I could see a case to eliminate cafe cars on regional trains (though I wouldn't do it, and it's interesting to learn that the cars turn a small profit). However, for long distance trains, Levy is making a crucial erroneous assumption: that long distance train riders are as knowledgable about rail travel as he is.

Imagine a CHI-ALB customer boarding the Lake Shore Limited and learning there is no food available on the train for purchase, and they brought no food with them. What is the train crew going to do, starve them?
To be fair to Mr. Levy, I think he was just talking about café cars on regional trains, not food service on long distance trains.

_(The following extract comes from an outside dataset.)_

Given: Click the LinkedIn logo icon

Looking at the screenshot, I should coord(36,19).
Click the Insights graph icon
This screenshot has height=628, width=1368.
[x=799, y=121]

I don't think he sees long-distance trains (especially 500 mile plus routes) as a major component of the public transportation system, and he's probably right about that.

As a regular rider from a station (Baltimore) that has limited food options, I can certainly handle the stuff Dunkin Donuts in the station dishes out (bagel and cream cheese, Boston Creme donut and coffee, mmmm!) as food source for trips to New York, and there's really no need for food on board for the 40 minute (or is it now 45 minute) trip to Washington. Of course, if one is going to Boston or down to somewhere in Virginia, that's another matter. Actually, come to think of it, it might be more cost-effective for Amtrak to entice some of the major convenience store chains (Royal Farms, Wawa, etc.) to set up shop in the stations, rather than offering full café service on board. I certainly don't enjoy standing in line at the café car when I could be comfy in my seat looking out the window enjoying a nice Wawa hoagie that I bought at the station. They could morph the café cars into bar cars on trains running the appropriate times and generate revenue selling booze and snacks, which seems to be what I see most passengers on the Northeast Regional buying in the café cars, anyway.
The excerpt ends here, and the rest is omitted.